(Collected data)
━━━━━━

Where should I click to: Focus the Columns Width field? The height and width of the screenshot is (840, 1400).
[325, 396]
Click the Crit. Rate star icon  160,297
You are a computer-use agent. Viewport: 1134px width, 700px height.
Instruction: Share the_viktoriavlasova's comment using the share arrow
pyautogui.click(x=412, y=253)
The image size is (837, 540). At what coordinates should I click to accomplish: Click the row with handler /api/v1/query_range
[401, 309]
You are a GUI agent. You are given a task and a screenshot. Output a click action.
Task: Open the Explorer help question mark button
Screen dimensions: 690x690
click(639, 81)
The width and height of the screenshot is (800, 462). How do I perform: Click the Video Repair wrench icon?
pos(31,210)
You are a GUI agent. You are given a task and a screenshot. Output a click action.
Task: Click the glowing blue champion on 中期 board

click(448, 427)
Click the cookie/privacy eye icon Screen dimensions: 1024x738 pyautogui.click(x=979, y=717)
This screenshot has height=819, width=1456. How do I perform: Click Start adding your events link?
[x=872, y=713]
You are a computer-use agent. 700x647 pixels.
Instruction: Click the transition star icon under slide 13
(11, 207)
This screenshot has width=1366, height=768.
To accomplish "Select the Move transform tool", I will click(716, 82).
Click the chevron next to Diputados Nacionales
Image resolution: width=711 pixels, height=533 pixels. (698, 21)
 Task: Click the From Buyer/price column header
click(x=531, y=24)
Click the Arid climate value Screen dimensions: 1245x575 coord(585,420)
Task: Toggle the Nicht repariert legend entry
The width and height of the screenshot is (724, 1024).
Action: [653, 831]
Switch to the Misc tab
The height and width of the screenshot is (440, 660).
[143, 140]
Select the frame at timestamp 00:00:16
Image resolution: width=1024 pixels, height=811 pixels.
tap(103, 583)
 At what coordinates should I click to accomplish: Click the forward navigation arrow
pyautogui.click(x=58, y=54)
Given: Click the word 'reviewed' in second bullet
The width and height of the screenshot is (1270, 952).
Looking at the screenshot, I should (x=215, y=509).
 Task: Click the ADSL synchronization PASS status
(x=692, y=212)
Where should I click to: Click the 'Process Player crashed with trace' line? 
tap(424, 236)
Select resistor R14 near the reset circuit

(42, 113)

━━━━━━

**PROBLEM DESCRIPTION:** Your answer must consist solely of the lines from the one containing "Click the chevron" through the last line of the entries, reproduced exactly.

**FINAL ANSWER:**
Click the chevron next to Diputados Nacionales
Image resolution: width=711 pixels, height=533 pixels. (698, 21)
 Task: Click the From Buyer/price column header
click(x=531, y=24)
Click the Arid climate value Screen dimensions: 1245x575 coord(585,420)
Task: Toggle the Nicht repariert legend entry
The width and height of the screenshot is (724, 1024).
Action: [653, 831]
Switch to the Misc tab
The height and width of the screenshot is (440, 660).
[143, 140]
Select the frame at timestamp 00:00:16
Image resolution: width=1024 pixels, height=811 pixels.
tap(103, 583)
 At what coordinates should I click to accomplish: Click the forward navigation arrow
pyautogui.click(x=58, y=54)
Given: Click the word 'reviewed' in second bullet
The width and height of the screenshot is (1270, 952).
Looking at the screenshot, I should (x=215, y=509).
 Task: Click the ADSL synchronization PASS status
(x=692, y=212)
Where should I click to: Click the 'Process Player crashed with trace' line? 
tap(424, 236)
Select resistor R14 near the reset circuit

(42, 113)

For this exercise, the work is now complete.